On the evening of the Super Bowl, we had several teenagers, several adult couples and a few children over to watch the game. It was my son Stephen’s fifth birthday and we spent halftime singing and cutting cake. We missed the whole Janet Jackson fiasco. After the party was over, my husband left to drive children home and I settled in the now quiet house to read a copy of the January 29, 2004, issue of The Declaration my father had brought me from Charlottesville. The Declaration is the weekly student newspaper at the University of Virginia, my Alma Mater. Dad thought I’d enjoy a trip down memory lane. In that quiet evening, the heart of this mother mourned for the innocence of her children’s generation.
The “Poodah Corner” featured one coarse, anti-Catholic, offensive anti-pope “joke” after another. The cover story, “Blushing No More,” applauded the university’s support of the Queer Student Union from funding to facilities to faculty support. An article entitled “All Thy Neighbors,” encouraged us to embrace homosexuals more wholeheartedly. And a column about a young man’s trip home for the holidays was liberally sprinkled with expletives (is the vocabulary of Virginia’s finest so limited that they must use words like this to make their points?).

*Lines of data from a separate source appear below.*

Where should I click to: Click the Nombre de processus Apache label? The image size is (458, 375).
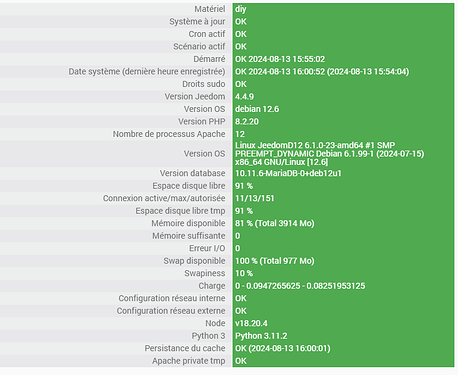coord(169,134)
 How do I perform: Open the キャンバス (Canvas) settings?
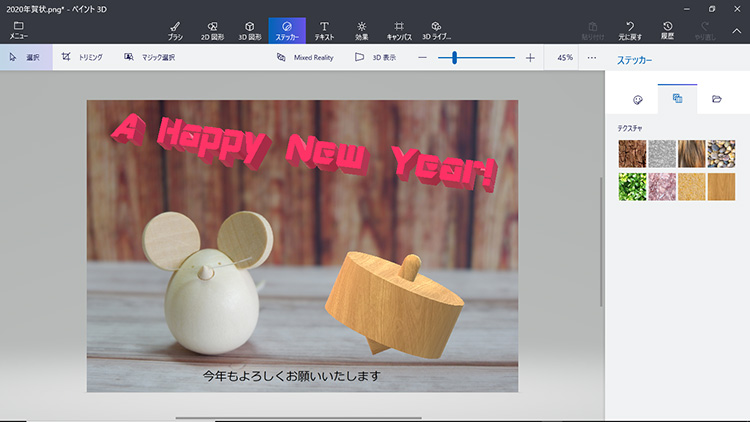[399, 29]
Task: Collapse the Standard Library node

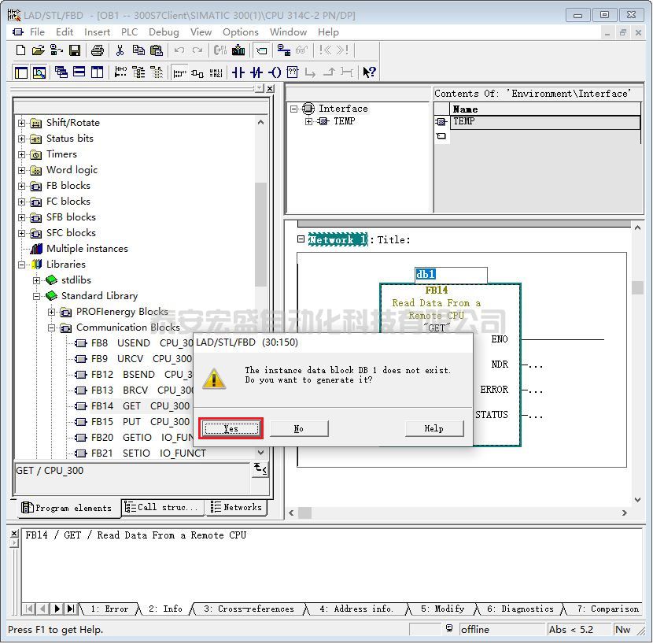Action: tap(37, 296)
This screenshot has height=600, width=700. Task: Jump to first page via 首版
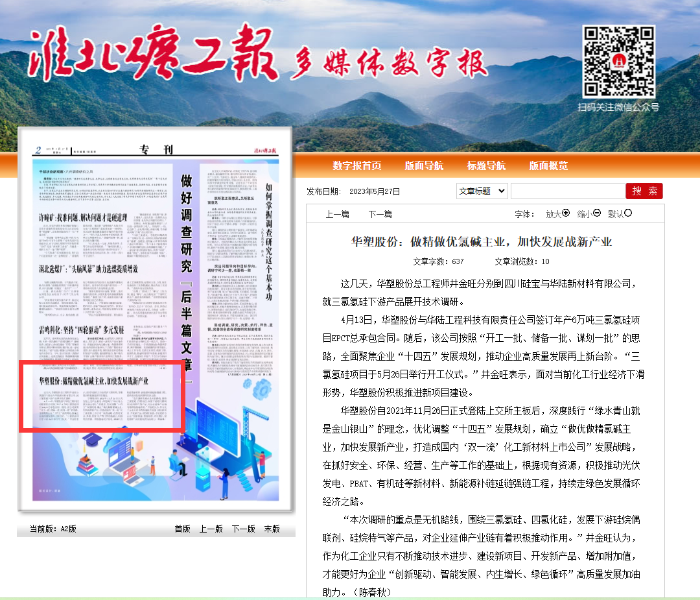[x=182, y=529]
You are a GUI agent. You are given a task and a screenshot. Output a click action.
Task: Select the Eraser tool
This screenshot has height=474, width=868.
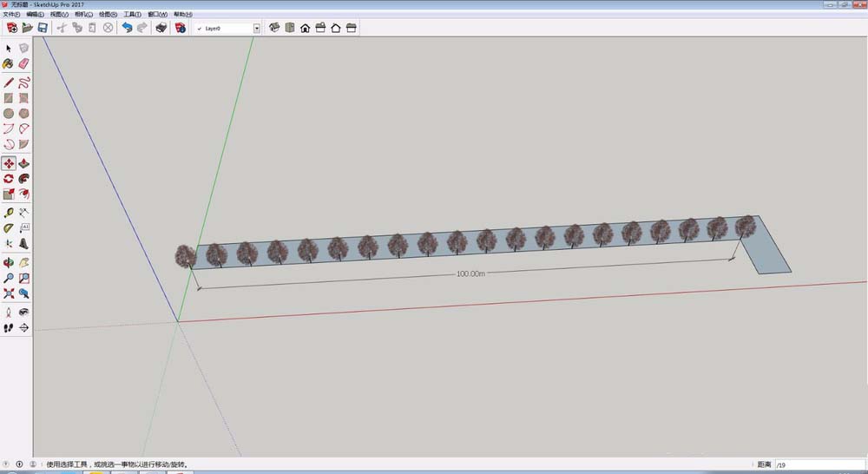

I sent a note about the anti-Catholic comments to the Catholic League. I passed the paper on to a couple of Virginia state legislators, who weren’t surprised but were appalled. And I mentioned the paper to a few thousand Catholic mothers, with this question: Are we carefully nurturing children with high moral standards to send them out into the world to take on this culture day after day? I have little doubt that children raised in good, moral homes could withstand the barrage of filth, but I find it very sad that they would have to swim against the tide of the culture in the muck and the mud of indecency the entire time they are in college.
Several weeks later, a friend of mine took her daughter to visit UVa. They took a campus tour and picked up another newspaper, The Cavalier Daily. There, in the April 5 edition, was an article entitled “Spit or Swallow His Pride,” by the sex columnist, Gretchen Zimmerman. I can’t even begin to quote the article without offending this audience. It’s a crime that a newspaper picked up on a college visit isn’t fit to be read by the high school girl who was visiting. Why is there a sex columnist at UVa? Why are our tax dollars funding how-to sex articles at public universities?
“This is the culture,” comes the nodding and sighing community at large, “Not much we can do about it.” Oh, yes there is! We can be countercultural. We can take back the culture and we can protect our children from the harmful effects of this culture. We know that casual sex, homosexual sex, and “free” sex are part and parcel of the culture of death. And it is time we take fighting it dead serious. The very lives of our children are at stake.
We can begin by watching what we invite into our living rooms. The father of two teenaged girls who sits down to watch Sex and the City sends those girls a clear message: I approve of the way these women act; I approve of the way they are treated; I think this attitude towards sex and women is wholly appropriate even for you. When he watches Friends and laughs at the mate-swapping escapades or the jokes revolving around Ross and Rachel’s illegitimate baby, he tells his children, “This is what I want for you. It’s funny. It’s hip. It will make you happy.” Queer Eye for the Straight Guy is cool and cutting edge. Will and Grace is humorous and lighthearted fun. And the child sitting in the living room is desensitized to the rampant immorality. Forget Janet Jackson’s five-second fiasco, what does Dad listen to on the radio while he carpools his boy to baseball? What message does Mom send her daughters when she purchases their clothes at Abercrombie and Fitch, when she reads Danielle Steele at the beach this summer, when she allows the all-night mixed-gender party? Cool, hip, deadly. This is our culture.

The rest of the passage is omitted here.